- PROBLEM DESCRIPTION
Filter the records for "width" and keep each line that has it.

- RECORD EXTRACTS
****

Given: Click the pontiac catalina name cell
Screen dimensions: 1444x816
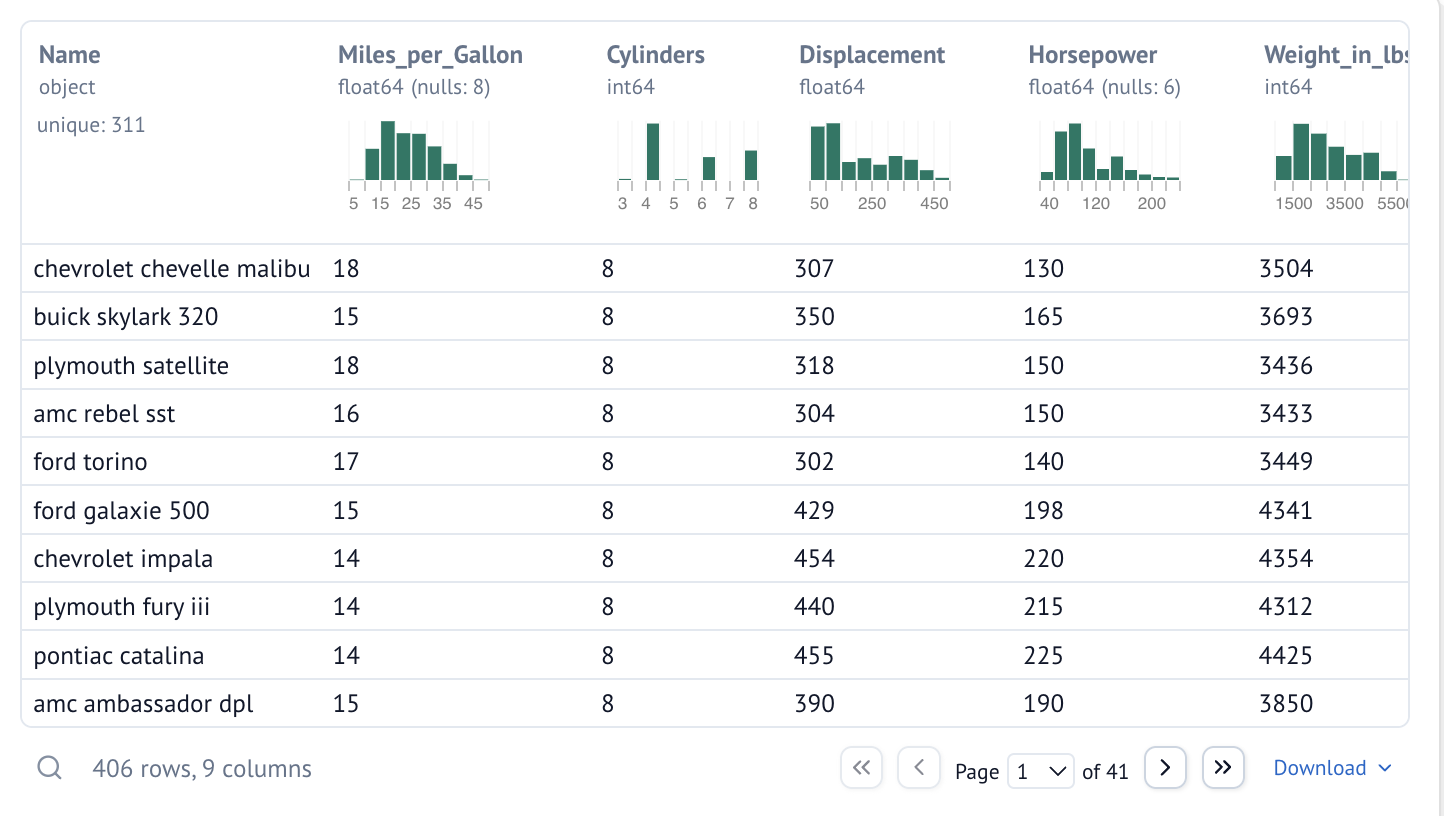Looking at the screenshot, I should tap(119, 656).
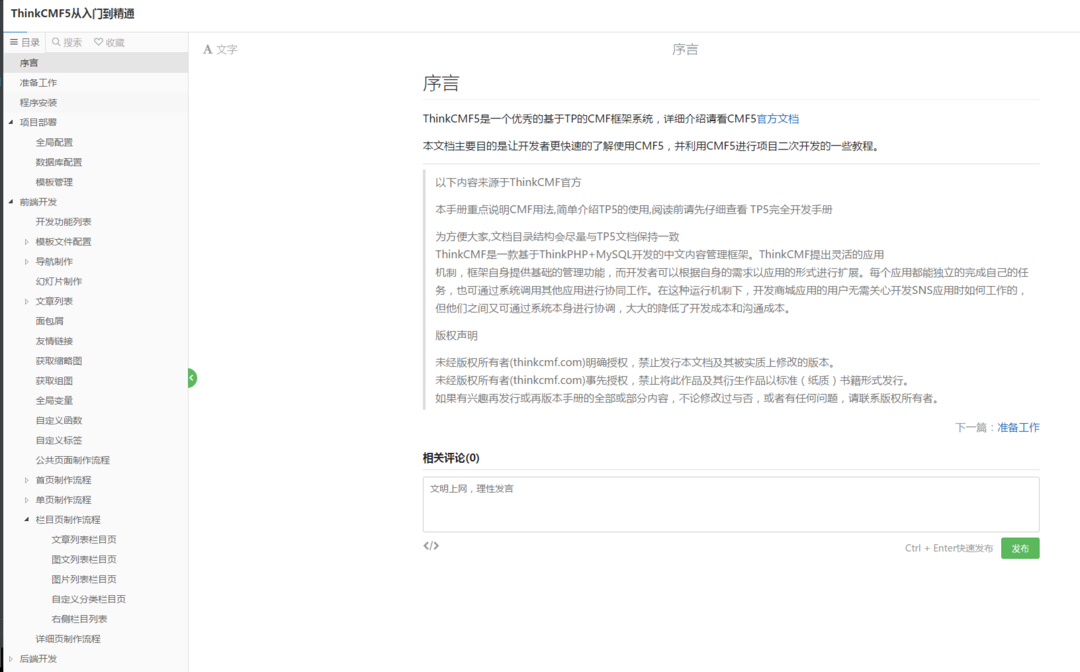The image size is (1080, 672).
Task: Collapse the 栏目页制作流程 tree node
Action: (27, 520)
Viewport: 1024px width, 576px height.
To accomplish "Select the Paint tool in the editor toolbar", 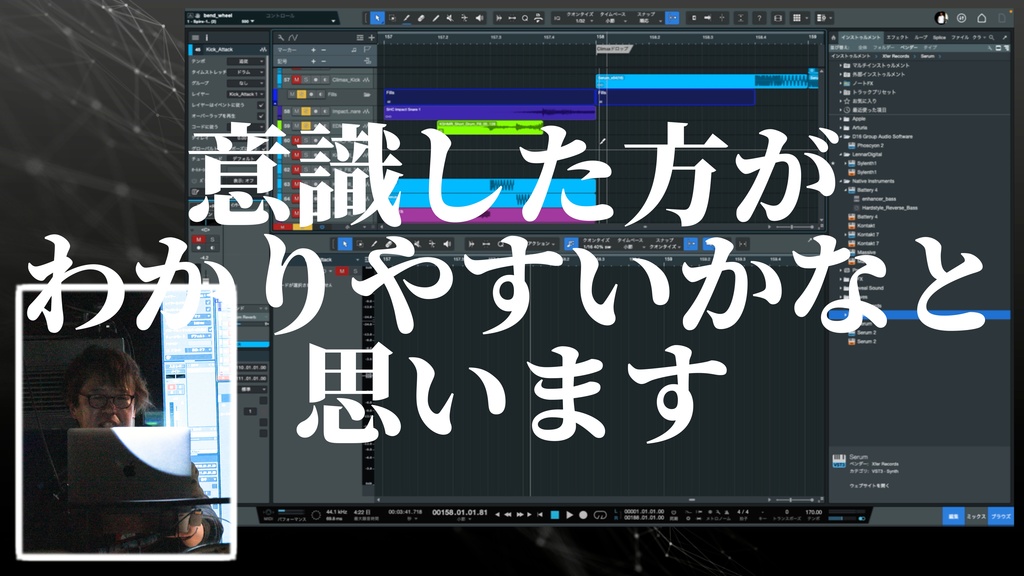I will click(x=374, y=243).
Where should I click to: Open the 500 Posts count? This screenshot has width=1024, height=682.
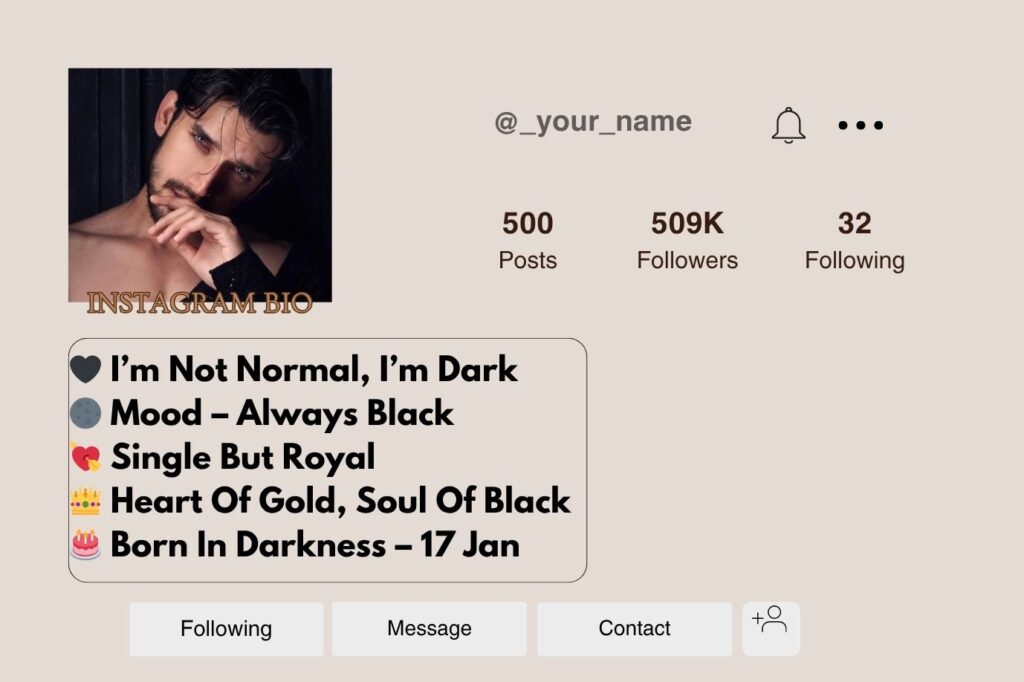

****

- THE COMPLETED TASK
Viewport: 1024px width, 576px height.
Where should I click to: Open the 500 Posts count? This screenshot has width=1024, height=682.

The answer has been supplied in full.